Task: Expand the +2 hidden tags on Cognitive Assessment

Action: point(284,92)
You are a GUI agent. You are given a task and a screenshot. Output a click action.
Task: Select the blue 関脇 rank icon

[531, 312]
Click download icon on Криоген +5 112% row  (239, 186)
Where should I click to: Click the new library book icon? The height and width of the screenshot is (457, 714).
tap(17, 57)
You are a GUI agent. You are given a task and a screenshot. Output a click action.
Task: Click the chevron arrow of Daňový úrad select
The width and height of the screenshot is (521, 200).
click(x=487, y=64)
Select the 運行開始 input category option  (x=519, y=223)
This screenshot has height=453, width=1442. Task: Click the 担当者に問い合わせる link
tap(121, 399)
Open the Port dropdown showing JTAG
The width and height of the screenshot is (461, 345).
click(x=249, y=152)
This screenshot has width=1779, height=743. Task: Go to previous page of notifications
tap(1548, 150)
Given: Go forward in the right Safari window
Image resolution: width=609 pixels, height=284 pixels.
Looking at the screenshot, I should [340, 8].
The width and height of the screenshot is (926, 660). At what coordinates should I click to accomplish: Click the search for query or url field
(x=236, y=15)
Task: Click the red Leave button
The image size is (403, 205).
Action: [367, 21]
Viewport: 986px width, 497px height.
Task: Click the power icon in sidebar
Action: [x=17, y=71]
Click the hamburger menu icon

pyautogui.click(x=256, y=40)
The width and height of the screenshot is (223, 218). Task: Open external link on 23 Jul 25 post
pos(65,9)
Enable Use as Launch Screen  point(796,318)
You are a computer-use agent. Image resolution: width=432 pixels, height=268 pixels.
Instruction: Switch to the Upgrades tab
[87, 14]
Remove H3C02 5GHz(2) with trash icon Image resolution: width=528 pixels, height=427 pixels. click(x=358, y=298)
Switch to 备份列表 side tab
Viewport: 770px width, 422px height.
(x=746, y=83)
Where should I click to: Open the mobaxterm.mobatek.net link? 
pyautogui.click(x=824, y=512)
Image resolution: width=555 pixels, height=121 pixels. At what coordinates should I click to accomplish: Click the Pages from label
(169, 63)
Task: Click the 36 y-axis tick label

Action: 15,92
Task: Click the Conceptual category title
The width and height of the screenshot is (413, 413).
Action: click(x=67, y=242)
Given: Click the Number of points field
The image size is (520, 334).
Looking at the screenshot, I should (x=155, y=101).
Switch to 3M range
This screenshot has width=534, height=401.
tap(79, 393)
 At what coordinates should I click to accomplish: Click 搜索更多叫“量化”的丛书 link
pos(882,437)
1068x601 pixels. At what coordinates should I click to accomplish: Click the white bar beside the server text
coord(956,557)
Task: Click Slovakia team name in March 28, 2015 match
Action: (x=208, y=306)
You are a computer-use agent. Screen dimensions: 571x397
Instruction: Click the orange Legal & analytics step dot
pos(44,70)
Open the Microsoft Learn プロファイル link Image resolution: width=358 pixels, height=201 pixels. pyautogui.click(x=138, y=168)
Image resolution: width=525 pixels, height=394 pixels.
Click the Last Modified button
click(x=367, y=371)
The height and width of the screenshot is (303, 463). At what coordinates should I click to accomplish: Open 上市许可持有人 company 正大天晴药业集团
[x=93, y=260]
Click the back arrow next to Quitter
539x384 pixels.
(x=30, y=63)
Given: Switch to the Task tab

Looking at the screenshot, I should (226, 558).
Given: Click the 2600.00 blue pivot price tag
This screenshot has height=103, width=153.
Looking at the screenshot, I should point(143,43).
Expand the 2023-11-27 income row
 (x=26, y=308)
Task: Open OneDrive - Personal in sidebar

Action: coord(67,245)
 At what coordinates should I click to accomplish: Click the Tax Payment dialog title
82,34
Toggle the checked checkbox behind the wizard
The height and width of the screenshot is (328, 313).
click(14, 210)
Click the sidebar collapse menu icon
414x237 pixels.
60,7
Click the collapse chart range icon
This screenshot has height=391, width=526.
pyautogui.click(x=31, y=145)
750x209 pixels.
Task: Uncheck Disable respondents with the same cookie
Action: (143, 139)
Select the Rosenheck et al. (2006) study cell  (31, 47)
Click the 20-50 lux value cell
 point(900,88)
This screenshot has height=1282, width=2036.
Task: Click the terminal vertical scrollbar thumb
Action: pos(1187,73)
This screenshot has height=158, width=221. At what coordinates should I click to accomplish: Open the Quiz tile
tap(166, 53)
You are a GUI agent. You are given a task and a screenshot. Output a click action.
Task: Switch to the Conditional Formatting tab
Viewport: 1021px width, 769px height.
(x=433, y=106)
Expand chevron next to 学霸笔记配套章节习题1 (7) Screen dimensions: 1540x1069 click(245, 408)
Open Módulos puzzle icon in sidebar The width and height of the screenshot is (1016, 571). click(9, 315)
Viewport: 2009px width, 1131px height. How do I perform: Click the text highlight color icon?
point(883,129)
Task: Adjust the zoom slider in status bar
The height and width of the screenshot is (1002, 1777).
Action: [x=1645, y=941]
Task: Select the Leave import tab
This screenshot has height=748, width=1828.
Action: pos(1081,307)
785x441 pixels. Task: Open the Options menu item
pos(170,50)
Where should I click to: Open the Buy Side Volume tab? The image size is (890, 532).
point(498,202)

- **THE REQUEST**: In the records above, copy out again, unchanged, the part that opens with the line containing "This screenshot has height=158, width=221." and closes with the line containing "tap(166, 53)".

- **EXERCISE RESPONSE**:
This screenshot has height=158, width=221. At what coordinates should I click to accomplish: Open the Quiz tile
tap(166, 53)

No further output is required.